I flew to L.A. to audition for the show. At the time, there were, to my knowledge, 4 coaches, or something like that. No one had been confirmed. I didn’t know it was going to be this huge show. I didn’t know they were going to have mega superstars as coaches.

With luck and chance on my side, I got through the first round and was awestruck the entire time by the magnitude of it all. How did I get here?

On Warped Tour just trying to stay cool. The weather every summer got very intense!

During the interviews I would speak in great lengths about my band and our record out on iTunes, but when the editing folks got a hold of it, I was suddenly the “children’s book author from Utah,” and that was that. That was my story apparently. So, whatever, I just wanted to sing. But I was terrified. I had performed my whole life, but I had always performed with my sister. Now I was alone. On stage, in front of millions. Alone.

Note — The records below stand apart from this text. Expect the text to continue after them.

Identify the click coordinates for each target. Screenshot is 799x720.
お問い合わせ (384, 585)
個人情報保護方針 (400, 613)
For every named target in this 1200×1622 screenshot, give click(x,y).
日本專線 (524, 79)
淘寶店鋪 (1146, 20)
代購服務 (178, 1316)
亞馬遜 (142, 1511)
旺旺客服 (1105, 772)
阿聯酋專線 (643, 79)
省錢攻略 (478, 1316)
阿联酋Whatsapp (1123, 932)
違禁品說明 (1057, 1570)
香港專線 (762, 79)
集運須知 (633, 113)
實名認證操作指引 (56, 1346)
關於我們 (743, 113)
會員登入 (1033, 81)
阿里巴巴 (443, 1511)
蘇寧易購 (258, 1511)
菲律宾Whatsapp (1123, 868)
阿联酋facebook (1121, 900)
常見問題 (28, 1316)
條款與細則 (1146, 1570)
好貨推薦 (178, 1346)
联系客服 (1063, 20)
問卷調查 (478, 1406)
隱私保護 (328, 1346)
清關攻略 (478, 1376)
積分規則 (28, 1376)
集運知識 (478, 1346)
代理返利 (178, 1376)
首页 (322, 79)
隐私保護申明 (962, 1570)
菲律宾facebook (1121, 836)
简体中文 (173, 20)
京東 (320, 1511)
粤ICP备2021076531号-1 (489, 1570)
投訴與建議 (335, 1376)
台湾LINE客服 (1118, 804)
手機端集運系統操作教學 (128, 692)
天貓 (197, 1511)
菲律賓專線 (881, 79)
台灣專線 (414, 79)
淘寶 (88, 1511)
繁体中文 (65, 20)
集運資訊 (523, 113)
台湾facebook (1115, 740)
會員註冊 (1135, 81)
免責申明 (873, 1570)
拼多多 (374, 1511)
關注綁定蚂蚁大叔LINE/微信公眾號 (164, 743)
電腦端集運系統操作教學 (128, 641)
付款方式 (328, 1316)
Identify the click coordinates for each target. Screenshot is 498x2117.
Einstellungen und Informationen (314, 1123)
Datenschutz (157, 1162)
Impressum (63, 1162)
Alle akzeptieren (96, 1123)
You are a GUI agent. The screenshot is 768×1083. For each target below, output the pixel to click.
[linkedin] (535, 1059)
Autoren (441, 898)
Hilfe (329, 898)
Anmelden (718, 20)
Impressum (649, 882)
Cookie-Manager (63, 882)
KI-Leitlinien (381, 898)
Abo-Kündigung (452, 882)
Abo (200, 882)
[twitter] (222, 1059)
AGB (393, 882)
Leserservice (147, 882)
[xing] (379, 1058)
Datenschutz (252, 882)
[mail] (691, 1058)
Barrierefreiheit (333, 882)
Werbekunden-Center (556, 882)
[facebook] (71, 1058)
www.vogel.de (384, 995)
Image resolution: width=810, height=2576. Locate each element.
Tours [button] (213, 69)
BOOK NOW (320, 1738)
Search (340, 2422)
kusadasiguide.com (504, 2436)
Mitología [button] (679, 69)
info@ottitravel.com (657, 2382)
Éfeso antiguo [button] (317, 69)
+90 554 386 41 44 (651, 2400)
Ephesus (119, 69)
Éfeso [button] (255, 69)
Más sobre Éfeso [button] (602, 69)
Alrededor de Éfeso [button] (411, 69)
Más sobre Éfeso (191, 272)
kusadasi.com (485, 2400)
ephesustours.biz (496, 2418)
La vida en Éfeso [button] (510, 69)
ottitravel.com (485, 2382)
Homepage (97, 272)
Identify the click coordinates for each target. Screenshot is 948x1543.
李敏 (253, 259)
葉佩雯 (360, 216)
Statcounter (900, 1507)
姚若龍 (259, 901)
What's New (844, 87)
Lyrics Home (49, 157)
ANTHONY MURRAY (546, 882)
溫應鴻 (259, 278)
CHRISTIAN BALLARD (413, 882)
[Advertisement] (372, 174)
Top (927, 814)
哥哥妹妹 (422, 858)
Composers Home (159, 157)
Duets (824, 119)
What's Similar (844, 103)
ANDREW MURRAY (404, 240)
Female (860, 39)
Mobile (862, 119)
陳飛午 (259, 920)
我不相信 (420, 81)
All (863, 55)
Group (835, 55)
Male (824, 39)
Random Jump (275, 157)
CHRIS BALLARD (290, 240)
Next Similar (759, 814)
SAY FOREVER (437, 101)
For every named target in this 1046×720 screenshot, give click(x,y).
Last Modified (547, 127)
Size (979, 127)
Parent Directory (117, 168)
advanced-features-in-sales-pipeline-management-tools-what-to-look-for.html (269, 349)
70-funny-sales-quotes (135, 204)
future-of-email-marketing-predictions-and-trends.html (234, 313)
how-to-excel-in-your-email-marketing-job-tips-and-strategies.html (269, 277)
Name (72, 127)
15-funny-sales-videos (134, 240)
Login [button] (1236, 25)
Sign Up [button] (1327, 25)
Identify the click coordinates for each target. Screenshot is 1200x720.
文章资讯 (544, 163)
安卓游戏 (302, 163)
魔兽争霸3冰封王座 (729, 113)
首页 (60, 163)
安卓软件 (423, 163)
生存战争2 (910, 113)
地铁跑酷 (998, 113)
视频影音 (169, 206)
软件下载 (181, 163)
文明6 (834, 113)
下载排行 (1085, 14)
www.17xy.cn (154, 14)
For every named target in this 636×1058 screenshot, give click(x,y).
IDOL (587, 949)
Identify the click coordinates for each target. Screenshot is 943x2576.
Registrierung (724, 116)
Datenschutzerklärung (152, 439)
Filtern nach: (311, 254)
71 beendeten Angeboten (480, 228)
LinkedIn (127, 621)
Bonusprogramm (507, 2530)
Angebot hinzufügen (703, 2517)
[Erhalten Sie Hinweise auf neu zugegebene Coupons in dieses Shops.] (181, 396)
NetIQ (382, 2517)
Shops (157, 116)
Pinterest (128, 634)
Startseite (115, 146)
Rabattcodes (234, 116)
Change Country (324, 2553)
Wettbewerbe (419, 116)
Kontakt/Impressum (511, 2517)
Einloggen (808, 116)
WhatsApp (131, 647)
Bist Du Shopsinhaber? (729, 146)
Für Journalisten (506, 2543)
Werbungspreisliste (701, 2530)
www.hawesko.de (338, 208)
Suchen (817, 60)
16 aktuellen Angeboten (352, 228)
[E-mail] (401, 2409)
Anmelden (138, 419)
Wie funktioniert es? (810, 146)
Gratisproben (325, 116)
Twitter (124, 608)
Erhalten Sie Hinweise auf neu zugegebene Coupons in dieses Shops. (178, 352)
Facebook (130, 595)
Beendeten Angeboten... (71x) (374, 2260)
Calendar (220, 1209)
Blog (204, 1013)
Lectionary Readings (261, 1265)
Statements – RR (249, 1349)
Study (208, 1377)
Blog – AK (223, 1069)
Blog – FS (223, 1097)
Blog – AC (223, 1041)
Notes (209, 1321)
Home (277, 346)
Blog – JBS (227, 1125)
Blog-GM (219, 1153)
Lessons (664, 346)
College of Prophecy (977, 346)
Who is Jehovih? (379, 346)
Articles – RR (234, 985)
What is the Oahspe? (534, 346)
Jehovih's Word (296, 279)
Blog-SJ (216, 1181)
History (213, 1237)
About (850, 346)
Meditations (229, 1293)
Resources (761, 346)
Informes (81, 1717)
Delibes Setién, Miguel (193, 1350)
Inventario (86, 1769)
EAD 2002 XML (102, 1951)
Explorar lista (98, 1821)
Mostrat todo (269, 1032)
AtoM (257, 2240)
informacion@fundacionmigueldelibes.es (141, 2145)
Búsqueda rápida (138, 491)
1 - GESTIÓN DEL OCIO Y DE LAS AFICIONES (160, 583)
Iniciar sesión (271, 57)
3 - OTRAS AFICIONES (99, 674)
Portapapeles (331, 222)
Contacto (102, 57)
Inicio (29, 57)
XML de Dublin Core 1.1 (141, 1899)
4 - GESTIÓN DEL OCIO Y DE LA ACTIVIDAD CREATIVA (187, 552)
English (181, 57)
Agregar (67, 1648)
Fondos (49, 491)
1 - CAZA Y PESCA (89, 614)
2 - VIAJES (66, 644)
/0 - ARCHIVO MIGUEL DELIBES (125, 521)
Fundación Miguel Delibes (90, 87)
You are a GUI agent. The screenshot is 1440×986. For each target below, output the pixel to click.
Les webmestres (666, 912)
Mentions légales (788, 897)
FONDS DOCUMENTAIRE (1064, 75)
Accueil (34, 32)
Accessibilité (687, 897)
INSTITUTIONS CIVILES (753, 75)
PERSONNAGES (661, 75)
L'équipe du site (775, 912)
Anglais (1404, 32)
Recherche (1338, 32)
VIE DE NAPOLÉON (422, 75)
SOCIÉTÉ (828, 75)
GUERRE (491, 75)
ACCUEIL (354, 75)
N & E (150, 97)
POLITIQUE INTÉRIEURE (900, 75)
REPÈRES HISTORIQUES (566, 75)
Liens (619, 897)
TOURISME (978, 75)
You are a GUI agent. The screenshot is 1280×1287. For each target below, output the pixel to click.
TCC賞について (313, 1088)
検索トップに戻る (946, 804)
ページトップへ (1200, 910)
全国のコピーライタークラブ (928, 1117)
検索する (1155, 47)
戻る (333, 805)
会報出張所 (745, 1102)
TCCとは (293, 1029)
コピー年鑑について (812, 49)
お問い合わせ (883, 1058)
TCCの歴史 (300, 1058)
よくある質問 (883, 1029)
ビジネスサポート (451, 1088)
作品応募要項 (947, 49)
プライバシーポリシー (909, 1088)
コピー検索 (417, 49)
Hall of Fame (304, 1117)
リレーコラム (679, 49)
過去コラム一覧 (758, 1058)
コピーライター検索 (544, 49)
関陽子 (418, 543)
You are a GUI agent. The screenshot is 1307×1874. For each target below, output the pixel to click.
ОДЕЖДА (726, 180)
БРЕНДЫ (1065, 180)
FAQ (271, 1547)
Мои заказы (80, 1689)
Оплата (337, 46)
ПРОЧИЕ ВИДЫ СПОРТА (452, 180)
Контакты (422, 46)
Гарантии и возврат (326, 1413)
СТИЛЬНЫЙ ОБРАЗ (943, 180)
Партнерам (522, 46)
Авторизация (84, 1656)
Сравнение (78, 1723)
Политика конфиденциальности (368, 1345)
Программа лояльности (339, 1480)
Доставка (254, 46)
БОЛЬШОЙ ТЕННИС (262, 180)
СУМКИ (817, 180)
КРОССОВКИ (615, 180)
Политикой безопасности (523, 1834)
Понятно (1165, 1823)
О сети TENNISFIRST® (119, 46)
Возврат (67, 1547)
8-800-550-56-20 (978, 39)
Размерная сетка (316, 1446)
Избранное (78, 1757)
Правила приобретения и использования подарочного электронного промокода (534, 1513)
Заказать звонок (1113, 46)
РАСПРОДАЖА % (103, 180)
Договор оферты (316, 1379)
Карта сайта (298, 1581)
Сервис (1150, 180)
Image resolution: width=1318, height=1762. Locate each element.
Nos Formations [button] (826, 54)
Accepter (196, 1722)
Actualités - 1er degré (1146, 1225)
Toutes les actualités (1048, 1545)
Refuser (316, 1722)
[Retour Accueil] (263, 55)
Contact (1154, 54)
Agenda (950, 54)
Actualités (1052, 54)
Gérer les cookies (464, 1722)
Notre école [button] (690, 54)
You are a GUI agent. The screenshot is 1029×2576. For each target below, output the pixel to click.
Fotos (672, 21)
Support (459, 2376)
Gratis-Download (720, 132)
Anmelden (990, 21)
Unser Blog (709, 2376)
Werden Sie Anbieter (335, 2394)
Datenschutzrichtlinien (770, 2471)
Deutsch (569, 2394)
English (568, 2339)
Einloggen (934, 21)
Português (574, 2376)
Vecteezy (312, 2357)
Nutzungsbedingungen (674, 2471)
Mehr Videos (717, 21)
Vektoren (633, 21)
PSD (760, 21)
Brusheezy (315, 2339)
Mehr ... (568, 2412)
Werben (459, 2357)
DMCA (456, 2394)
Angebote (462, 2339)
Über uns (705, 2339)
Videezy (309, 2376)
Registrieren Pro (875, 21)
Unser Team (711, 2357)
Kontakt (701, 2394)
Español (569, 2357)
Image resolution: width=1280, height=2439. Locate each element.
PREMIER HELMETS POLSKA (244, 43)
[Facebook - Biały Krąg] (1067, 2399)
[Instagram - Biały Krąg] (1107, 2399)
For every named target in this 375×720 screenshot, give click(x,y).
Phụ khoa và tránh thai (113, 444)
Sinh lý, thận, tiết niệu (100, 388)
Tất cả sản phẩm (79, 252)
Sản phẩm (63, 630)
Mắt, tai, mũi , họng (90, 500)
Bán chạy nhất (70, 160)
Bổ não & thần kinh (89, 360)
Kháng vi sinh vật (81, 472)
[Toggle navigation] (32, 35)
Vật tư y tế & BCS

The aftermath of The Voice was good and bad. Good because I got picked up by Universal Records but bad because my band quickly fell apart. The record label wouldn’t take all of us since no one on the show knew anything about us, so I just tried to keep it under my name as a solo act, but with my band. But it turns out, that was easier said than done.

Our band slowly fell apart and my relationship with my sister turned distant and strained. It was never cruel, never cold, but more like…far away. My best friend and I had lost touch somehow, and I felt even more alone.

I turned to the bright lights of Hollywood to keep me company, but it turned out to be fickle and, as my favorite leading man Holden Caulfield would say, “phony.”

I made an album called RED. It was specially “crafted” by LA’s top writers and producers and was put out on Universal. I don’t mean to cut it down. I really don’t. My heart and soul went into that record, but it just so happens that my heart was half full and my soul was drained and missing something even though I didn’t know what it was.

The record did OK. It did especially well in Asia so I was over there a lot, much to my delight, since I adore South East Asia and I also adore traveling.

Then, a couple years later, I got dropped, and I moved on into ….this weird stretch of distant blue. A weird fog came over me. I stopped….caring. A year passed. Another year. Another year. “In the studio,” I’d Tweet. “Writing session today in Venice,” I’d Tweet. But who cares really? Did I?

I was a washed up, bitter ex-musician who used to have a future.